À TRAITER:
1 > D'après l'extrait sur la couverture mobile, combien de sites avaient été mis en service à la fin de l'année 2006 ?
2 > Donnez la suite de l'extrait sur la couverture mobile, s'il vous plaît.

EXTRAIT:
-=-=-=-=-

A fin 2005, le bilan atteint 577 communes dans 45 départements, puis 883 communes à la mi-2006. A la fin de l'année 2006, les objectifs de déploiement sont dépassés : 1071 (contre 1000 attendus) sites mis en service dans 1683 (1500) communes. En 2008, l'ARCEP, l'AMF, l'ADF, le secrétaire d'Etat à l'Aménagement du Territoire Hubert Falco et les opérateurs reviennent autour de la table pour ajouter la couverture de 364 communes en 2G d'ici 2011.
En 2009, l'ARCEP, l'Etat et les opérateurs décident d'adapter le réseau F-Contact à la 3G. Ainsi, les opérateurs se sont engagés à convertir les 3600 communes couvertes par le programme "zones blanches 2G" ainsi que 300 communes supplémentaires.
En mai 2015, l'ARCEP et les 4 opérateurs (Bouygues Telecom, Free, Numericable-SFR et Orange) ont signé un accord pour couvrir les dernières zones blanches identifiées (160 communes) en 2G d'ici la fin 2016 et 2200 communes en 3G d'ici fin 2017, dont une grande partie est une conversion du réseau actuel F-Contact.
Cependant, des communes peuvent encore être mal couvertes en 2G/3G par le réseau mutualisé. Les équipes de l'ARCEP et les mairies des communes peuvent remonter ces absences de réseau à l'Etat qui pourra amender le dernier accord afin que les opérateurs et l'ARCEP étendent le réseau F-Contact.
Mutualisation des réseaux mobile Bouygues Telecom - Numericable-SFR, pour une meilleure couverture en zone moyennement dense
En 2013, Bouygues Telecom et SFR ont décidé de mutualiser leurs réseaux 2G/3G/4G dans les zones moyennement denses. L'ARCEP a décidé d'imposer une interdiction de cette mutualisation dans les villes de plus de 300 000 habitants. L'objectif est de partager 11 500 pylônes des antennes-relais de Bouygues Telecom et de SFR pour la couverture de 57% de la population.
L'accord est signé en janvier 2014 par les 2 opérateurs mobile. Bouygues Telecom assurera la mutualisation du réseau dans le Nord-Ouest (Bretagne, Normandie, Centre et Pays de Loire) et en PACA tandis que SFR assurera le déploiement pour le reste de la métropole et la Corse.

-=-=-=-=-

DONNÉES ENREGISTRÉES:
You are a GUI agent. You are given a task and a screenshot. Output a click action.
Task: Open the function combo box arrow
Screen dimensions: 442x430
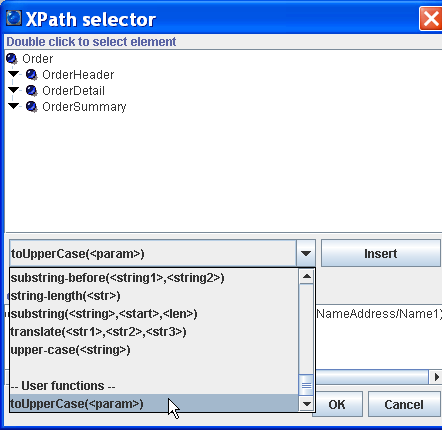coord(306,253)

-=-=-=-=-

RÉPONSES:
1 > 1071 sites.

2 >
Carte de partage de mutualisation des antennes Bouygues Telecom et SFR (source : communiqué de presse de Bouygues Telecom et SFR)
L'économie réalisée devrait atteindre 20% et 25% d'économies sur les dépenses opérationnelles, notamment l'entretien du matériel. Elle sera de 200 millions d'euros par an pour SFR et 100 millions d'euros par an pour Bouygues Telecom. Une société commune, Infracos, est créée pour supporter les antennes-relais mises en commun. Durant l'année 2015, entre 7000 et 8000 sites devaient être reconfigurés sur la mutualisation.
Durant l'année 2016, les sites restants devraient également passer en mutualisation avec une phase de partage 2G/3G puis une phase d'activation des réseaux 4G (800 MHz). Les sites délaissés par l'accord seront proposés à Orange et Free. Le réseau mutualisé devrait être complètement mis en oeuvre d'ici fin 2017 et l'achèvement complet est prévu pour 2020.
Mais la bataille entre Numericable et Bouygues Telecom pour le rachat de SFR, a mis en pause l'accord de mutualisation durant le printemps 2014. Bouygues Telecom est allé même jusqu'à menacer de rompre l'accord suite à la victoire de Numericable. Néanmoins, Bouygues Telecom et Numericable-SFR ont repris la mutualisation après l'été 2014. En attendant les effets de la mutualisation, Bouygues Telecom offre aux clients SFR une itinérance de son réseau 4G 1800 Mhz pendant 2 ans.
Mutualisation des réseaux FTTH
En 2009, l'ARCEP met en place des règles concernant le déploiement de la fibre optique. Les zones très denses sont délimitées par les communes et les aires urbaines de plus de 250 000 habitants. En dehors des zones très denses, l'ARCEP demande la mutualisation des infrastructures fibre, entre opérateurs FTTH.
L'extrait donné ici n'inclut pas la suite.